Required tasks:
A) Copy the passage from "And what actually" to "all parties involved?" in the blog post on memory.
B) In the blog post on memory, how long has the writer lived with the same person?

And that sparked this blog on memory getting you stuck.
In my daily life, I only remember what has been recorded but I know how to reconstruct the likely scenario around events given the outcomes.
This means that in conversations, I need to be careful with the “I remember” stuff. I might recall something but actually remember it verbatim, not likely.
My children constantly remind me that they remember an event in a way that is is different from what I recall. Rather than debate what did happen, we land up discussing how the event made them feel, what they learned from that event and what were their thoughts about the outcome of the event.
In this manner we avoid trying to create the exact memory of the event and discuss what really matters – what happens to us next.
This has also been helpful living with the same person for over 40 years. Neither of us remembers specifically what happened so we just keep moving on with the lessons learned. Even when we recall the event, we recall the emotion and the learning and that is what gets discussed.
We avoid the recriminations because we know we saw the event differently. We also know that time changes what actually happened to what we believed happen.
Life is about choices.
Choices about what we dwell on and what colors our picture of the world. If we chose to see the world with shades of pink than all our memories will be through rose colored glasses. If we see the world as shades of gray then than we see everything as bleak or colorless.
And one thing that happens in many conversations is memory plays a part in the dialogue.
Memory of the event rather than the lessons learned or the emotions developed but he said, she said stuff. And this then can lead to an argument about what happened.
And what actually happened is IRRELEVANT!
During my days in tertiary education, I often had parents, students and tutors in to discuss an event. I learned early on that the actual event was different than either side saw it. The student, especially if the parent was present, was always picked on or hard done by. The tutor invariably had difficulty recalling the actual event and when they heard the student’s side, had a very different impression of the event. The question that needed to be answered was not what happened but what happens next. What will change for all parties involved?
Think about this the next time you are in a conversation about something that has happened. If memory of events is defective, then relying on memory to discuss a reaction could have many problems.
The solution, rather than discuss the event, discuss the feelings and discuss what you would like to see happen next.
One question I find really powerful to resolve disagreements is – “What would you like to see me do about this situation“. It does not mean I commit to give it to them but it stops them and then they start to listen to what is possible.
Life is lived today.
What happened yesterday happened and the only thing that can change about it is the feelings and lessons you take away from it. If you dwell on the memory, you will change the memory. If you rehash the memory, you will rewrite that memory.
You need to look at the event and ask how do you recreate the feelings if they were pleasant or how do you eliminate the negative emotions in a similar situation.
Its not easy but it is that simple. Remember, the mind is different from the movie camera and you re-author it each time you play it back.
Has there ever been a time when a memory got you stuck and made conversation difficult?

Rows of pointing data:
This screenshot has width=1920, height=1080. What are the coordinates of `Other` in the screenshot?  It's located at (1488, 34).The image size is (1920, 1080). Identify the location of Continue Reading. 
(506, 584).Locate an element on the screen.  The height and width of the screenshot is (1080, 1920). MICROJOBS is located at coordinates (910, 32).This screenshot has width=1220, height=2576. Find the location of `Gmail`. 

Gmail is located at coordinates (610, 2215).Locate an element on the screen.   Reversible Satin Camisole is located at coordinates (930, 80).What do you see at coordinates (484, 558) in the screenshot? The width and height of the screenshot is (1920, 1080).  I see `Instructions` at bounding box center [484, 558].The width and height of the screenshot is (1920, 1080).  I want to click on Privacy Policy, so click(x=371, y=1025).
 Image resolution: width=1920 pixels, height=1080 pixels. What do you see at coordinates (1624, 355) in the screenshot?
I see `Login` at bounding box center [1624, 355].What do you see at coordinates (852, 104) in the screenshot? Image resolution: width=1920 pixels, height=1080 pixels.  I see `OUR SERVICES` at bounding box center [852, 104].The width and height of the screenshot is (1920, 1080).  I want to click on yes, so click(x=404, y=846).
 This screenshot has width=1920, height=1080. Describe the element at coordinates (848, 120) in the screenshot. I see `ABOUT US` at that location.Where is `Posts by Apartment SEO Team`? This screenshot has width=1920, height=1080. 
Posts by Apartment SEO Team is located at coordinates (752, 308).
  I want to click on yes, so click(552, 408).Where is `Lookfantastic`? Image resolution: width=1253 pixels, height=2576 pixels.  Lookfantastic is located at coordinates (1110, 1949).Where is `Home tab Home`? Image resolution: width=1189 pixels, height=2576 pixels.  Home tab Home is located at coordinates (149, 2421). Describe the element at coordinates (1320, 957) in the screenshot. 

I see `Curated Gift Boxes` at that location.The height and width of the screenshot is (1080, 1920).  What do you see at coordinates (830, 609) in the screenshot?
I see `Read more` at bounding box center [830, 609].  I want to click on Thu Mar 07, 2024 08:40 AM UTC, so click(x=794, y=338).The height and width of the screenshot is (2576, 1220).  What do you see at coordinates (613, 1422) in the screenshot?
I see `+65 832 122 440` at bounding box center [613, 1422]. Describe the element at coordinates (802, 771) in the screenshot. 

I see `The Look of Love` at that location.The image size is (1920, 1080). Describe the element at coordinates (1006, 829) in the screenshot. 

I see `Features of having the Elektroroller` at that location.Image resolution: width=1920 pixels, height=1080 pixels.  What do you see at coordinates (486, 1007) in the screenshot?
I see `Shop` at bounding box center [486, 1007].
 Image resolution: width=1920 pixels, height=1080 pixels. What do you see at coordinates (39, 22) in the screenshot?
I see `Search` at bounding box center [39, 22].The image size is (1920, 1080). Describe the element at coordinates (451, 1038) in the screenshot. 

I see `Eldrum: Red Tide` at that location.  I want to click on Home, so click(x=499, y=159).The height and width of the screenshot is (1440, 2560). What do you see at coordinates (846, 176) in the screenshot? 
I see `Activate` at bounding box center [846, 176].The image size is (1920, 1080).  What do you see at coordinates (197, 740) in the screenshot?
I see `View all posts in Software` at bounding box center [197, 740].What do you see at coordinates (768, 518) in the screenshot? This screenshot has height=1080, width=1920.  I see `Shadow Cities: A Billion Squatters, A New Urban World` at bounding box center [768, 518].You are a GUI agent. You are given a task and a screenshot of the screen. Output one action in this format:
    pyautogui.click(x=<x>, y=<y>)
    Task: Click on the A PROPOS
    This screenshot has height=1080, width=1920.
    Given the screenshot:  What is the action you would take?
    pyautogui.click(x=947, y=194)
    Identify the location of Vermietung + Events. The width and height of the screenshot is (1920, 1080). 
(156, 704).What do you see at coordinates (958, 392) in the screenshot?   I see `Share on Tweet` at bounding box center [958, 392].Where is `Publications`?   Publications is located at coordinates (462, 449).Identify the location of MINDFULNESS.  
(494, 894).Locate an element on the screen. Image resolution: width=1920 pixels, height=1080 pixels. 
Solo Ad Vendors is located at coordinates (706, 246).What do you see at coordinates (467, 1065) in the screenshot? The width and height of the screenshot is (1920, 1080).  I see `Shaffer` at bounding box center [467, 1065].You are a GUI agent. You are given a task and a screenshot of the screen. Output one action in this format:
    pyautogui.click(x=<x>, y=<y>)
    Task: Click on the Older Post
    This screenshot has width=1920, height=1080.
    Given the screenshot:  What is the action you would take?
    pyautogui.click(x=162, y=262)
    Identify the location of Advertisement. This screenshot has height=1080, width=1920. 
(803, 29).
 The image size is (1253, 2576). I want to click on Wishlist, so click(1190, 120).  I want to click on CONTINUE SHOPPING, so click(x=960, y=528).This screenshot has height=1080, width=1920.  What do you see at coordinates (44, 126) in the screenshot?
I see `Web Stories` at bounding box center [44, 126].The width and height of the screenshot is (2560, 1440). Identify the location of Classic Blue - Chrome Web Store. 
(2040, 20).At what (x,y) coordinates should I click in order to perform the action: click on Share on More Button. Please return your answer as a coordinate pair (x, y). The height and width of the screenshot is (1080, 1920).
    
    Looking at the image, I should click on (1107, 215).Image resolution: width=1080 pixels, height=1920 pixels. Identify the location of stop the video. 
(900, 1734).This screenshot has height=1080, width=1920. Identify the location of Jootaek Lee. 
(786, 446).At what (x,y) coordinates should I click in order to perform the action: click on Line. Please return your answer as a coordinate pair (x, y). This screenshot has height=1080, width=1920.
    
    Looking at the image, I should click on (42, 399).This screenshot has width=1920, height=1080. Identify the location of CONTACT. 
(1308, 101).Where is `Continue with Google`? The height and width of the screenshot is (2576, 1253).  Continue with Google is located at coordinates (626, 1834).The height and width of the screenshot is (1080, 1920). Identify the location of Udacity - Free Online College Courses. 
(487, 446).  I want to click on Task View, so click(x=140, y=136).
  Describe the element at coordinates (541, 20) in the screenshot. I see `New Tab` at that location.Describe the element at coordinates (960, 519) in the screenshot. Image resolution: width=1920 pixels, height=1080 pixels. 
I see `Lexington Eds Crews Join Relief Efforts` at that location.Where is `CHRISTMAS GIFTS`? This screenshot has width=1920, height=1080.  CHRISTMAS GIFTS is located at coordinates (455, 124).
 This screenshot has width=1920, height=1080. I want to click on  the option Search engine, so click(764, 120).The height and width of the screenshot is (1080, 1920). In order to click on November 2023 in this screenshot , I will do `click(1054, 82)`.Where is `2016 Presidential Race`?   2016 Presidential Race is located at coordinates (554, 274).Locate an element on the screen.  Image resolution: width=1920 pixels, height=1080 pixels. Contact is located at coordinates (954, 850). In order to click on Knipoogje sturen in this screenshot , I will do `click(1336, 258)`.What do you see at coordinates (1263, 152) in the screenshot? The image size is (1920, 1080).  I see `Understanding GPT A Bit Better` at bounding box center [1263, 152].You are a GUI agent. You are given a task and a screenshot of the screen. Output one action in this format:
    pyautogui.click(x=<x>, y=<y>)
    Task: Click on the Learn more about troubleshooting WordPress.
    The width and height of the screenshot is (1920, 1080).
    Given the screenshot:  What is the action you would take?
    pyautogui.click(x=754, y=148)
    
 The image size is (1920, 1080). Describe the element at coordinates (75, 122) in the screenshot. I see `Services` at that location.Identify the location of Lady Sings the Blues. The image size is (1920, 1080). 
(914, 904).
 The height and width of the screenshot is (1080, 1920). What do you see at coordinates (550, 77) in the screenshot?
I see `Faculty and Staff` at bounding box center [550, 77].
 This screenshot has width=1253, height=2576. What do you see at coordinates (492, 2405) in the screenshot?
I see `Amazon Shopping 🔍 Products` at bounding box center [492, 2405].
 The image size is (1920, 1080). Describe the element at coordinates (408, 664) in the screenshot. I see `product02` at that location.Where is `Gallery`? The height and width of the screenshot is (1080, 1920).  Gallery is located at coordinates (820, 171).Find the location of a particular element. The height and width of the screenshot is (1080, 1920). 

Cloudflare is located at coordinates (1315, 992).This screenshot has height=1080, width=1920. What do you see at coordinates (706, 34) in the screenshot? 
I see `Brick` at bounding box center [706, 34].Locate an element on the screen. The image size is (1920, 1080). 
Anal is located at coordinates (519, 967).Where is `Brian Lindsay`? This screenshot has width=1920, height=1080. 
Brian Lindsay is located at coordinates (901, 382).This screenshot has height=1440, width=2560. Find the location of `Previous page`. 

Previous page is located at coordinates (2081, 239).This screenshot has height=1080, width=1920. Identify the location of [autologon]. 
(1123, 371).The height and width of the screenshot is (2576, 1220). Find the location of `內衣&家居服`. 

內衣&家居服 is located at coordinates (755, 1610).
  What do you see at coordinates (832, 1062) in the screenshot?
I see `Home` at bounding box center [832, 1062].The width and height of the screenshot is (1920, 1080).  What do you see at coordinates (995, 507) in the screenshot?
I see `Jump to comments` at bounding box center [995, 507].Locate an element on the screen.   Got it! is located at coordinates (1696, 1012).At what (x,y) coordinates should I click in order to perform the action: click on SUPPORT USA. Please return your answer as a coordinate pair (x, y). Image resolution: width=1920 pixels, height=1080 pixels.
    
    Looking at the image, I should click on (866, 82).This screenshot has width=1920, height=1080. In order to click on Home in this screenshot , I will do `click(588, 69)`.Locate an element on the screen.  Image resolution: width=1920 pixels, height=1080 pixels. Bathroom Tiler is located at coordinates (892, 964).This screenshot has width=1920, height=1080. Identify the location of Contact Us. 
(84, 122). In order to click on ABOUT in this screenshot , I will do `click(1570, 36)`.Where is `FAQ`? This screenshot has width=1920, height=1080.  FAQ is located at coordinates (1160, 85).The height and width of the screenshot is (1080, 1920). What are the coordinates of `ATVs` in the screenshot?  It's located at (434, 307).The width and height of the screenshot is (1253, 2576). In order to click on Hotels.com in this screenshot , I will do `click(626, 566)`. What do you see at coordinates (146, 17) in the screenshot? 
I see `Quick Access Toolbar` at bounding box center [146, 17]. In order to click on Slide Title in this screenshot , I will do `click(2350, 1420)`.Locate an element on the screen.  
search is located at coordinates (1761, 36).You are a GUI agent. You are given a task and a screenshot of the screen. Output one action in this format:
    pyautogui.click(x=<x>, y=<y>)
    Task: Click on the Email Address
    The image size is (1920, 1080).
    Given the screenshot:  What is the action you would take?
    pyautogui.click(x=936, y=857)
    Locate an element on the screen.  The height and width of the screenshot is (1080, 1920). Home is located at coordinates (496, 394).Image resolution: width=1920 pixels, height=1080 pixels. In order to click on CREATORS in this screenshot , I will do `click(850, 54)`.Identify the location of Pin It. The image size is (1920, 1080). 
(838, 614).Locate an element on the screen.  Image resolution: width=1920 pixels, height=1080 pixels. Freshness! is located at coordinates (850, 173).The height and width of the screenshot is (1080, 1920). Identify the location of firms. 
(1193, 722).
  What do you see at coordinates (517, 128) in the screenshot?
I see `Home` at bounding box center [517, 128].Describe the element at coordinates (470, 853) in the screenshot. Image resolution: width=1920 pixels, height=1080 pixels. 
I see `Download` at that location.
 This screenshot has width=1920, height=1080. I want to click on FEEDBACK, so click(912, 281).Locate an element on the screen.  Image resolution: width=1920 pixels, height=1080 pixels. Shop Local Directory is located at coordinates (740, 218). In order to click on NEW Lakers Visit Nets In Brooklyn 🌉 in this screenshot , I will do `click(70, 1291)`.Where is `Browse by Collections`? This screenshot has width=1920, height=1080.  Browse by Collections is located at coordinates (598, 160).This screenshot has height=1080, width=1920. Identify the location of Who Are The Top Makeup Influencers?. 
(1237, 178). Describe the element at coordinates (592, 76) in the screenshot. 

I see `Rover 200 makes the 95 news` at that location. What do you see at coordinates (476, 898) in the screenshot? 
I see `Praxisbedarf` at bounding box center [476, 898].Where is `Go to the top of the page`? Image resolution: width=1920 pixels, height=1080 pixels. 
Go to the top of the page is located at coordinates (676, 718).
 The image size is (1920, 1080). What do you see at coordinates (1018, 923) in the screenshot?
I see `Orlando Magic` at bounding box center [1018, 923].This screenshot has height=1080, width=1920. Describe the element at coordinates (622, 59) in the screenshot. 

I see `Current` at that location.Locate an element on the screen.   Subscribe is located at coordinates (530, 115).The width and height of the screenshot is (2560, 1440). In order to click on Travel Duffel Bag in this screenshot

Task-by-task results:
A)
And what actually happened is IRRELEVANT!
During my days in tertiary education, I often had parents, students and tutors in to discuss an event. I learned early on that the actual event was different than either side saw it. The student, especially if the parent was present, was always picked on or hard done by. The tutor invariably had difficulty recalling the actual event and when they heard the student’s side, had a very different impression of the event. The question that needed to be answered was not what happened but what happens next. What will change for all parties involved?

B) Over 40 years.